C’est de l’histoire ancienne, mais tellement dégueulasse qu’elle est difficile à oublier. Omayra Sanchez avait douze ans. Le 17 novembre 1985, dans le journal de 13 heures de TF1, Jean-Claude Bourret présente: “Le document que vous allez voir dans quelques secondes restera gravé, toujours, dans nos mémoires, la mort d’un enfant, la mort d’une petite fille qui luttait pour la vie de toutes ses forces, depuis 50 heures”.
Enfoncée dans la boue jusqu’au cou depuis trois jours, Omayra a les jambes coincées sous les madriers de sa maison écroulée, après l’éruption du volcan Nevado del ruiz, à 150 kms de Bogota. Les sauveteurs sont impuissants à la secourir. Elle meurt par épuisement.
Ces images de la mort en direct sont puissamment morbides. Parce qu’il est noyé dans l’émotion, le téléspectateur ne voit pas la véritable information, à savoir le manque de moyens des secours face à la catastrophe. En annonçant d’emblée au téléspectateur que la fillette est morte, celui-ci sait qu’il va assister à son agonie. L’impact de l’image est directement liée à sa facilité de lecture. Il n’y a aucune morale ou pédagogie dans cette image et Omayra n’est pas seulement exemplaire de la misère du monde, une icône de la douleur humaine, elle est surtout devenue l’illustration du voyeurisme de la télévision, voleuse de la dignité des victimes.

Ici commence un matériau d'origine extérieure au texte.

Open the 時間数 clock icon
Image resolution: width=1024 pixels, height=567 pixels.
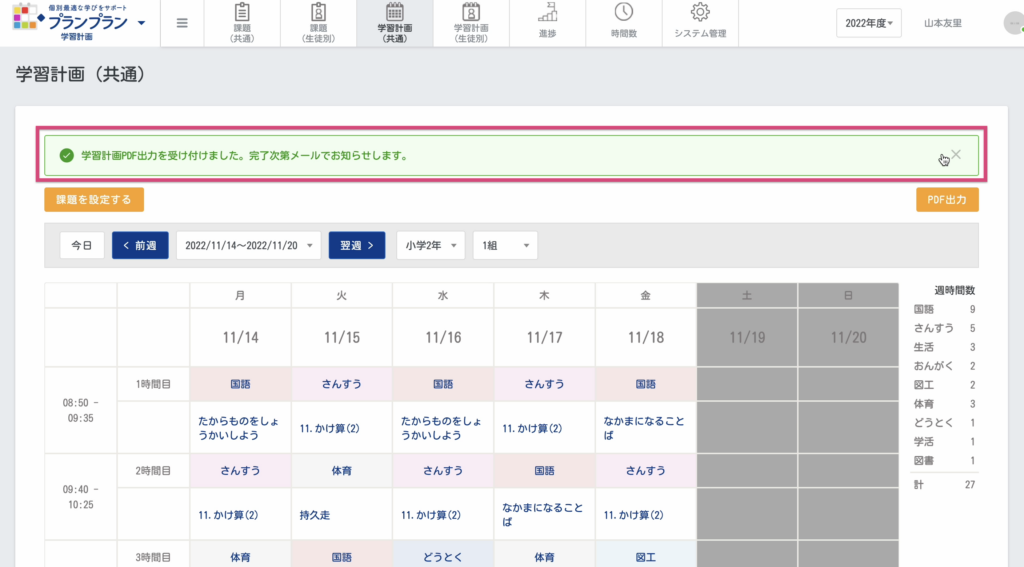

C’eut été précisément le travail du journaliste que de se détacher de l’émotion obscène pour revenir à l’information. La maladie, la vieillesse et la mort, c’est-à-dire la souffrance, font partie du monde. Mais plus le monde dans lequel nous vivons tentera de la gommer, en cachant ses malades ou ses vieux dans des mouroirs, en réclamant de plus en plus de sécurité, jusqu’à réduire tous les risques de la vie à un illusoire risque-zéro, plus nous évacuerons la souffrance par la porte plus elle reviendra par la petite fenêtre de la télé.